• _Selected excerpt_
I found this large, colourful hoverfly feeding on Yarrow (Achilea millefolium) in the garden this evening. It is a male Volucella inanis, a hornet mimic which is also found in nests of wasps and hornets, where its larvae develop. Spot on, its numbers peak at the beginning of August. The entry in Stubbs and Falk's British Hoverflies notes that its distribution range is expanding north, and being the first time I come across this species, I checked the NBN Gateway: no records for East Yorkshire or anywhere north of the Humber. Another species expanding its range due to climate change? I should start keeping a list.

• _Exercises_
(a) In the hoverfly note, what plant was the hoverfly feeding on?
(b) According to the hoverfly note, why did the writer check the NBN Gateway?
(c) Extend the hoverfly note past its final sentence.
The records come from a separate source.

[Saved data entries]
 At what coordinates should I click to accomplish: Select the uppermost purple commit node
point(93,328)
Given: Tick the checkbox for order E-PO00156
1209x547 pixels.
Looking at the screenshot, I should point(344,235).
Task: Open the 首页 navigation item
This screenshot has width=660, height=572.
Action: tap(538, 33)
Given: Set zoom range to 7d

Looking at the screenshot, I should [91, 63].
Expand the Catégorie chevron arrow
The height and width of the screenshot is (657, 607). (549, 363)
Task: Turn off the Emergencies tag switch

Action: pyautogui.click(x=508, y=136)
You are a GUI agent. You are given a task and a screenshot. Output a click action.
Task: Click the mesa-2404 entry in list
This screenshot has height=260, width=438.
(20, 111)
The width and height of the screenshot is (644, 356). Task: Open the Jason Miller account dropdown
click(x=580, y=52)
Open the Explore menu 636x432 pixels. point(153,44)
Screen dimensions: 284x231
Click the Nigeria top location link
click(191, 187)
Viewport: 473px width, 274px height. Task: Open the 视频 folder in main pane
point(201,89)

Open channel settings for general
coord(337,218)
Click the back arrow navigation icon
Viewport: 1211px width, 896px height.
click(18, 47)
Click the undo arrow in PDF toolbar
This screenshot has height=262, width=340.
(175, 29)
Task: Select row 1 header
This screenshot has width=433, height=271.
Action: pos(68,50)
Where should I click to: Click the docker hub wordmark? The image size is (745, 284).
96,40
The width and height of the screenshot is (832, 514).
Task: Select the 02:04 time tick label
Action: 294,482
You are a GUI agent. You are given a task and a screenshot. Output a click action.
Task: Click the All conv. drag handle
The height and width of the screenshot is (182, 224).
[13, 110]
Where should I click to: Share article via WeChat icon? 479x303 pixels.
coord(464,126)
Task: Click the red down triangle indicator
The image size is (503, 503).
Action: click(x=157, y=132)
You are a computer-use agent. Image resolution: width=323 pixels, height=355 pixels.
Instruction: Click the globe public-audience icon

• _Answers to the tasks_
(a) Yarrow (Achilea millefolium).

(b) It was the first time the writer had come across this species, and Stubbs and Falk's British Hoverflies notes that its range is expanding north. The check showed no records for East Yorkshire or anywhere north of the Humber.

(c)
UPDATE 4/08/2013. Barry Warrington e-mailed me with some more info about the species in East Yorskshire: "V. inanis is scarce in our County. I recently found one a couple of weeks back and having liaised with the YNU Diptera recorder and checked the Watsonian Checklist, my find was the first for East Yorkshire. It is clearly spreading well and quickly, with it being most common in VC63."
1 comment:
Did you check with Roger Morris?
I contributed many if not all of the more recent SK48 records on the NBN Gateway, and Paul Leonard (Rotherham Biological Records Officer) would have been the source of the majority of the SK49 ones.
(I haven't seen any in S. Yorks so far this year, and very few in Southern England).